(RV).- (Con audio)
Distantes del mundo,
aislados del ajetreo de la ciudad, en desiertos y montañas rezan los monjes y las
monjas, dedicados solo a eso. Y en espaciosos templos, la luz alumbra grandes libros
pretéritos con la Palabra de Dios que resuena en las columnas altas y se graba en
los corazones.
También Jesús, palabra definitiva de Dios hecha carne, subió
a la montaña a dialogar con el Padre. Y Pedro, Santiago y Juan vieron la luz de esta
Palabra de Dios hecha carne y sintieron y gustaron un gozo inefable a la luz y calidez
de esta Palabra viva de vida. Tanto que pretendían quedarse allí para siempre.
Pero
¡¿cómo hacemos vos y yo aquí, enredados, entrampados en el trajín loco y anónimo de
la gran ciudad enmarañada, para escuchar; para sentir y gustar la luz vivificante
de esta Palabra de Dios que nos hace gozar la vida verdadera?¡
Francisco Papa
dice que “también escuchamos a Jesús en su palabra escrita, en el Evangelio... es
una cosa buena tener un pequeño Evangelio – exhorta –. Y llevarlo con nosotros en
el bolsillo, en la cartera, para leer un pequeño pasaje. En cualquier momento de la
jornada… tomo del bolsillo el Evangelio y leo un pequeño pasaje. Y ahí es Jesús el
que nos habla, en el Evangelio… Siempre tengamos el Evangelio con nosotros. Porque
es la palabra de Jesús. Para poder escucharlo.”
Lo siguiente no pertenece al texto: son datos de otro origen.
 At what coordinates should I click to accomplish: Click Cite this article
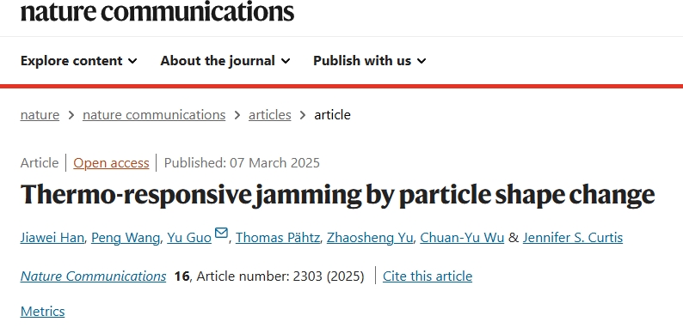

Lo que vivieron Pedro, Santiago
y Juan; lo que sienten y gustan los monjes y monjas saboreando la Palabra de Dios
hecha carne, lo podemos gozar también nosotros leyendo todos los días algún versículo
del evangelio. Y quizá hasta en un embotellamiento de automóviles, en plena ciudad,
entra en nosotros la cálida y vivificante luz de Dios. Porque Dios nos habla en cualquier
parte, si estamos preparados y dispuestos.